* [Required work]: Switch "Beranda" to "Home" throughout the listing below and reproduce every line with nothing else changed. Leave the pictures out of your reply.

[Dataset records]
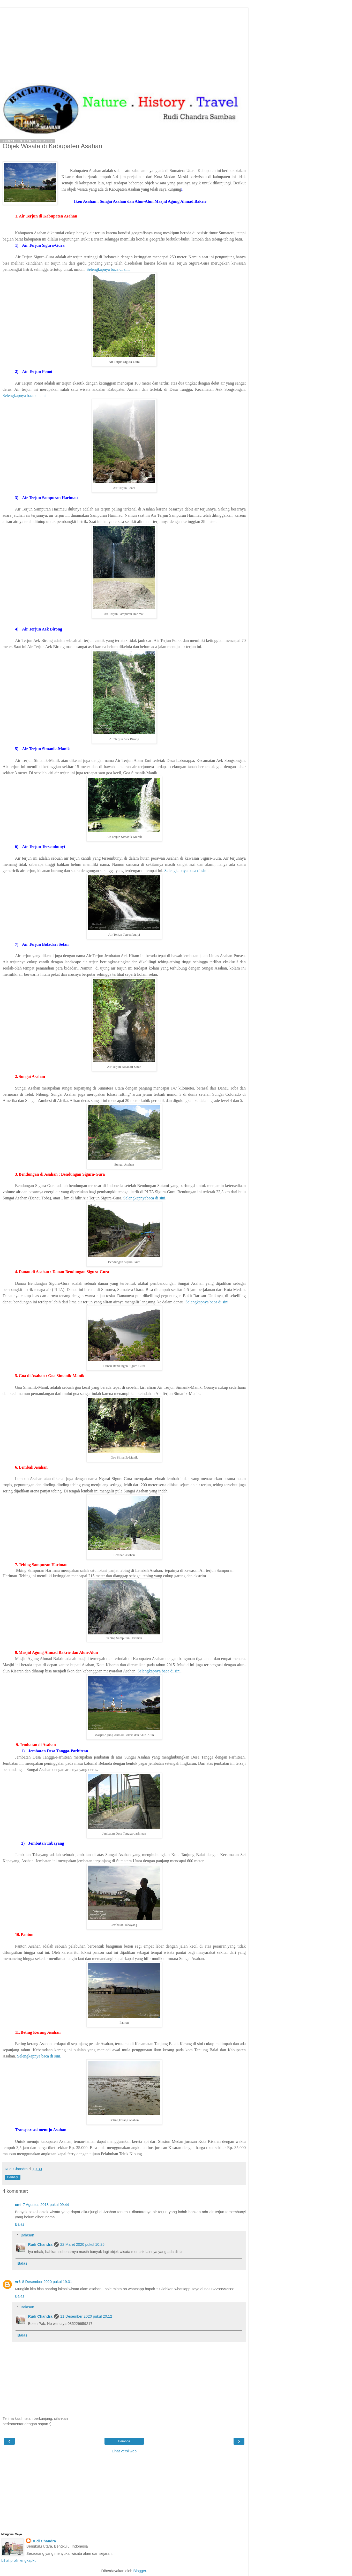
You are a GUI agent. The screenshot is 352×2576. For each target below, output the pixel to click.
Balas (19, 2224)
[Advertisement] (124, 44)
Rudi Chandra (40, 2244)
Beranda (124, 2441)
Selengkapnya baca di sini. (186, 870)
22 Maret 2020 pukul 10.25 (82, 2244)
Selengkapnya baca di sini (108, 269)
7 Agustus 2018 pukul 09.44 (46, 2205)
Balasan (27, 2235)
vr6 (18, 2282)
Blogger (139, 2571)
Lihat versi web (124, 2451)
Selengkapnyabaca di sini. (144, 1198)
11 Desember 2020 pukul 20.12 (86, 2316)
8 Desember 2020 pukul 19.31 (47, 2282)
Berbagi (12, 2177)
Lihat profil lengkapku (18, 2560)
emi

* [Reply]:
You are a GUI agent. The screenshot is 352×2576. For each target below, output the pixel to click.
Balas (19, 2224)
[Advertisement] (124, 44)
Rudi Chandra (40, 2244)
Home (124, 2441)
Selengkapnya baca di sini. (186, 870)
22 Maret 2020 pukul 10.25 (82, 2244)
Selengkapnya baca di sini (108, 269)
7 Agustus 2018 pukul 09.44 (46, 2205)
Balasan (27, 2235)
vr6 (18, 2282)
Blogger (139, 2571)
Lihat versi web (124, 2451)
Selengkapnyabaca di sini. (144, 1198)
11 Desember 2020 pukul 20.12 (86, 2316)
8 Desember 2020 pukul 19.31 (47, 2282)
Berbagi (12, 2177)
Lihat profil lengkapku (18, 2560)
emi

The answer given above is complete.